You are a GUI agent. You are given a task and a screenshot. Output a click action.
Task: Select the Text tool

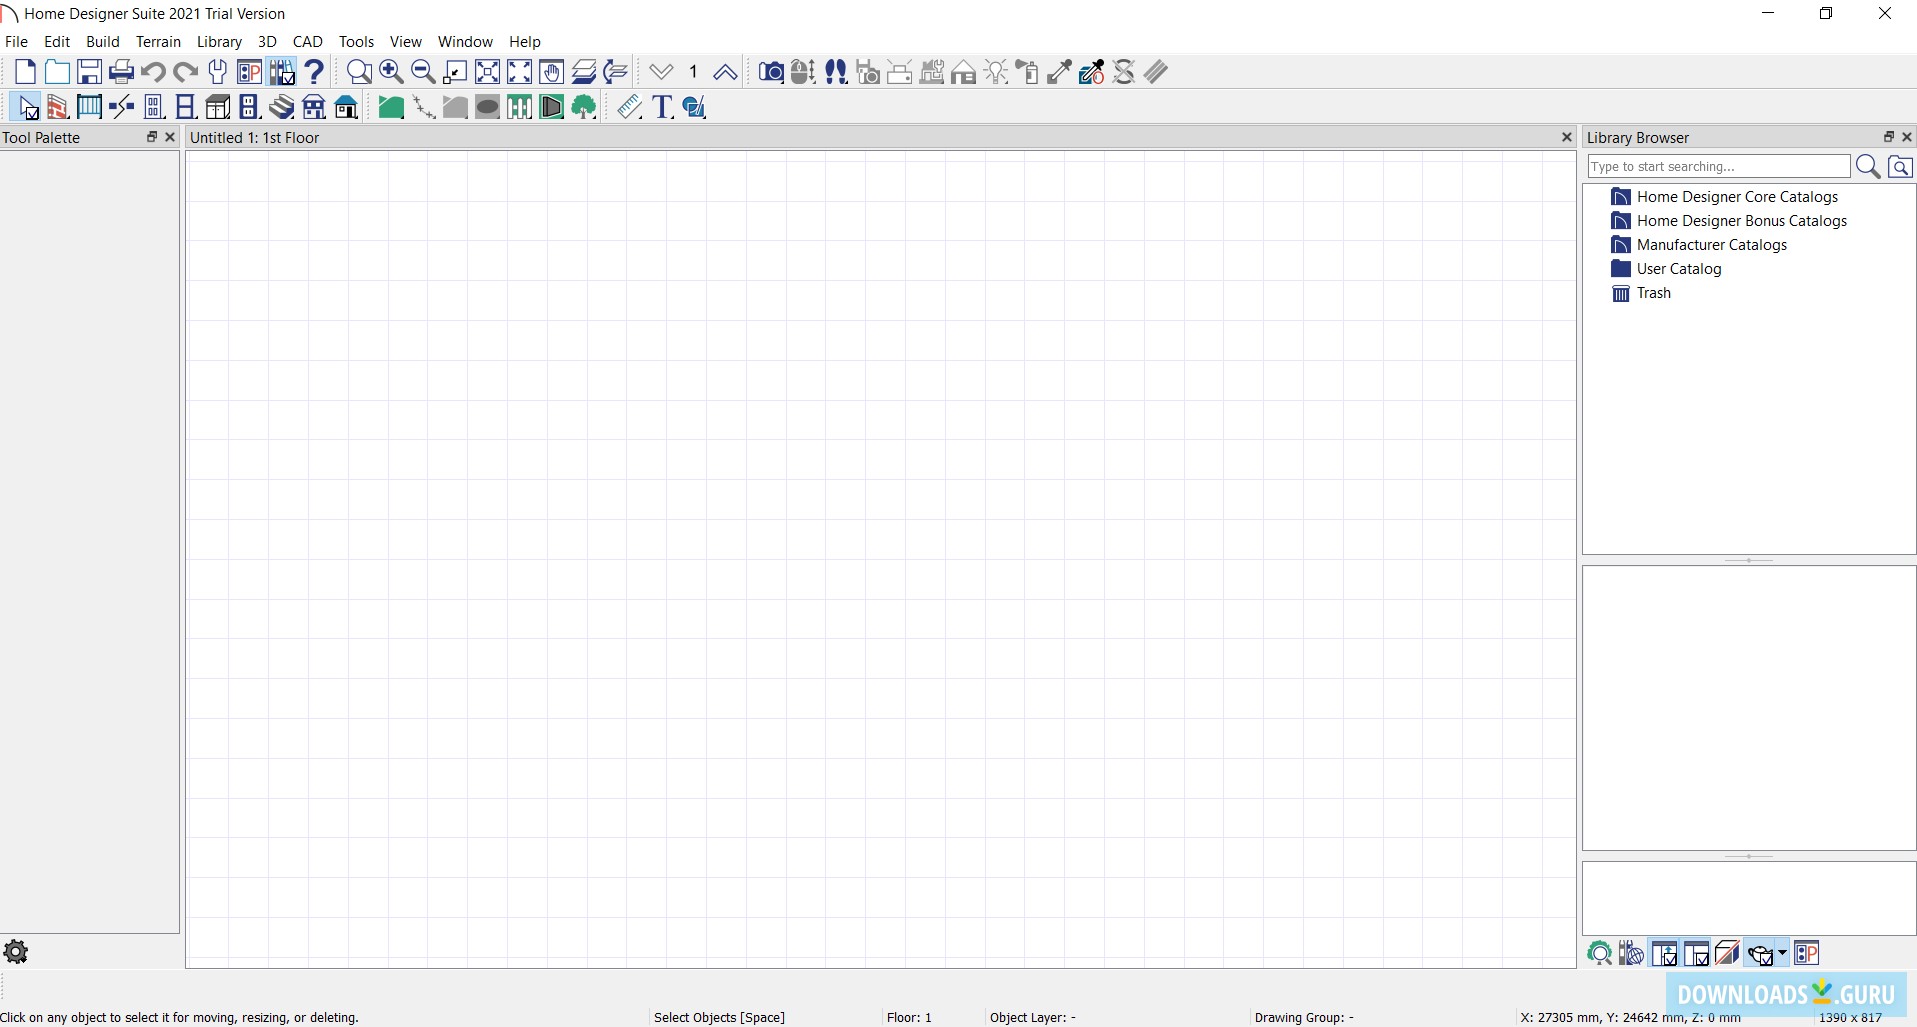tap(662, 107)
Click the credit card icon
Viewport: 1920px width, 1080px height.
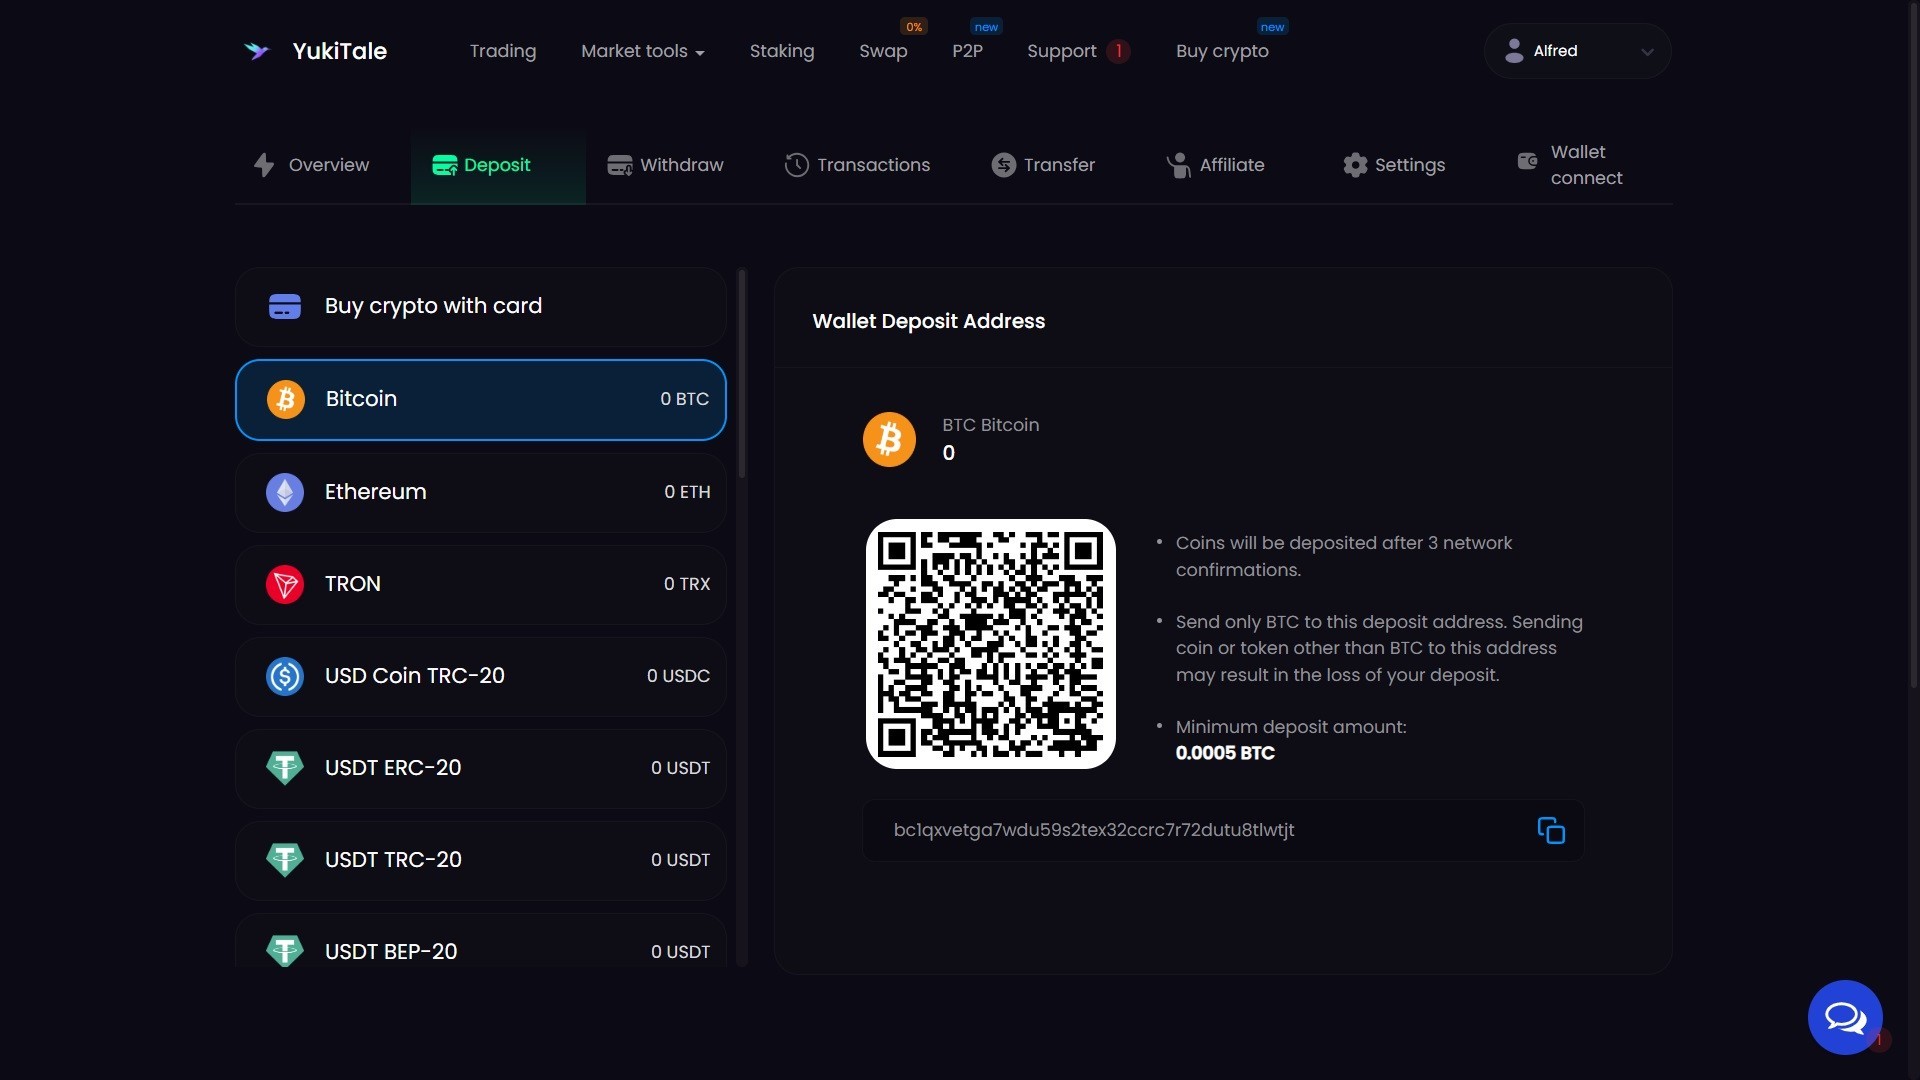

◇ ◇ ◇

Leave the pictures out. Extract exactly the lines running from the one with "Click the credit card icon" through the last entry, both ends included.

Click the credit card icon
Viewport: 1920px width, 1080px height.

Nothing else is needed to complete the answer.